Unstructured-IO/unstructured-api

Chipperv2 outputs incorrect table structure and text

six5532one opened this issue · 1 comments

Describe the bug
Yokebe.pdf
Bebevita.pdf
Mykoforte.pdf

  • Yokebe.pdf: chipperv2 separates the header of the table on page 2 as a separate table and there are multiple (OCR?) errors in the text (e.g. the "μ" in "μg", etc.)
  • Bebivita.pdf: no tables found
  • Mykoforte.pdf: chipperv2 found one table and did not detect others. There are issues in the detected table structure and text.

To Reproduce
See attached documents.
A user used the hosted API with the chipperv2 model. They also tried setting "languages" to "['deu']" and "OCR_AGENT" to "paddle" but noticed no difference.
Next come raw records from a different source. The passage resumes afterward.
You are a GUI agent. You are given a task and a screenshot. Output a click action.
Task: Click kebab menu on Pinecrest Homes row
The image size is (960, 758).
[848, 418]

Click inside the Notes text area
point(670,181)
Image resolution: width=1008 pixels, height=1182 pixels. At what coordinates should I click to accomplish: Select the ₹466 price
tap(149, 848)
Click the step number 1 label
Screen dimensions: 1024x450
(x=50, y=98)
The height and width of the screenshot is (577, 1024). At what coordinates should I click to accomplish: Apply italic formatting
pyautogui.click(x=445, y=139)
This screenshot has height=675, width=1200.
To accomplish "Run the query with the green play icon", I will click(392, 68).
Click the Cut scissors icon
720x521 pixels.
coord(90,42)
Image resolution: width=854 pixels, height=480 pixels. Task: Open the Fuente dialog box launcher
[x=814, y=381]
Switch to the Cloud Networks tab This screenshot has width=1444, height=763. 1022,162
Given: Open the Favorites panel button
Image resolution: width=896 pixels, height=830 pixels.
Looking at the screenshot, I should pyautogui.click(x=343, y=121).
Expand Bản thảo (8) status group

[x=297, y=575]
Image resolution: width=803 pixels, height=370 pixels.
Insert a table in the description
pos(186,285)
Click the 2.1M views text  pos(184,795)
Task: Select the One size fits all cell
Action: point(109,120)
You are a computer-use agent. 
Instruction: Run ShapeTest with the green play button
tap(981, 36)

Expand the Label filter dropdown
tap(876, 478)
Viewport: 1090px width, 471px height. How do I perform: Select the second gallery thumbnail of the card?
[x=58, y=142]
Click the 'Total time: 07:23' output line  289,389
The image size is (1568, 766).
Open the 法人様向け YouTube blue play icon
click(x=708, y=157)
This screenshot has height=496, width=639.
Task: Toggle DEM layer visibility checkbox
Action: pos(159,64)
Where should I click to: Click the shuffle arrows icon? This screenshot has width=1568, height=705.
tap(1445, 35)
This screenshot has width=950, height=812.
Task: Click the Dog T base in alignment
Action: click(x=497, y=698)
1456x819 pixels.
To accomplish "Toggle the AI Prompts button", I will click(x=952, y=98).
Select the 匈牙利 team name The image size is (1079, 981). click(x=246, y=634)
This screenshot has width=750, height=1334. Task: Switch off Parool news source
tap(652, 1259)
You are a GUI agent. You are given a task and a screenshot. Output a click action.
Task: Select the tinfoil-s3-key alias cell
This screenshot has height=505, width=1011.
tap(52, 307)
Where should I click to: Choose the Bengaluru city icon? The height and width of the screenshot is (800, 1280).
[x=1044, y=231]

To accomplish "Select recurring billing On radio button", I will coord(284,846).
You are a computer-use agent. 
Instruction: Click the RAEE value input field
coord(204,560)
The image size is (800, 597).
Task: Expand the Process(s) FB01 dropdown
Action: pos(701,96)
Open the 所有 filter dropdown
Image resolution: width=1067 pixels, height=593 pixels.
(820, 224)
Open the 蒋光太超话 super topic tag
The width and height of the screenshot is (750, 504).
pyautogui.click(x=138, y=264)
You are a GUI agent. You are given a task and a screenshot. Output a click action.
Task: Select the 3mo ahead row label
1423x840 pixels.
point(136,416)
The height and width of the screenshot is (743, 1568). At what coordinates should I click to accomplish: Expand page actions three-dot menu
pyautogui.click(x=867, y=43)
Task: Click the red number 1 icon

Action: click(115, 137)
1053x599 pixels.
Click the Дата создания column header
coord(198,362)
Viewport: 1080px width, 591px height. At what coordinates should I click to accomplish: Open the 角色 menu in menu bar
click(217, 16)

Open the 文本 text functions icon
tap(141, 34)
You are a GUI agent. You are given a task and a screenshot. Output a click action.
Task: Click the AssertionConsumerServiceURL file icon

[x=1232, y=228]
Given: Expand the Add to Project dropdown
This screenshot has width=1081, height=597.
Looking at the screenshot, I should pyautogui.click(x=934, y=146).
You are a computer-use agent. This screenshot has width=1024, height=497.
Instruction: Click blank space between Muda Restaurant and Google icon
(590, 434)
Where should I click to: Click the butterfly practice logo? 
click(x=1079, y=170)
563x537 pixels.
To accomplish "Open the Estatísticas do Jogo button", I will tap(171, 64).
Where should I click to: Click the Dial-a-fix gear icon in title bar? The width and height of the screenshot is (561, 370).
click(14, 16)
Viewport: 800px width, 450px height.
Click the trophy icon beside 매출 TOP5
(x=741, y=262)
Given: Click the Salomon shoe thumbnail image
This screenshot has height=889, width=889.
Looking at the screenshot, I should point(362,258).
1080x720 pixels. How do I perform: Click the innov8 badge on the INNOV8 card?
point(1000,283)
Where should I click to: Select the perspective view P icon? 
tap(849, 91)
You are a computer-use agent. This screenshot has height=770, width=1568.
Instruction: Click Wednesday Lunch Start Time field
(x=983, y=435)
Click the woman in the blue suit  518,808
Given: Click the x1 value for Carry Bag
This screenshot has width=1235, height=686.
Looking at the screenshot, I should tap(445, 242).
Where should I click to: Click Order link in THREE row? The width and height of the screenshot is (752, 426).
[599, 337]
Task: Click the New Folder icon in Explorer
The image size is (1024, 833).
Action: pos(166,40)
Here is their code:

import requests

unstructured_api_key = '.............' 
unstructured_api_headers = {
    "accept": "application/json",
    "unstructured-api-key": unstructured_api_key
}

unstructured_api_url = "https://api.unstructured.io/general/v0/general"

data = {
    "strategy": "hi_res",
    "pdf_infer_table_structure": "true",
    "hi_res_model_name": "yolox", --> change to chipperv2
    "languages": "['eng']"
}

file_path = "..............."
file_data = {'files': open(file_path, 'rb')}

response = requests.post(url=unstructured_api_url,
                         files=file_data,
                         data=data,
                         headers=unstructured_api_headers)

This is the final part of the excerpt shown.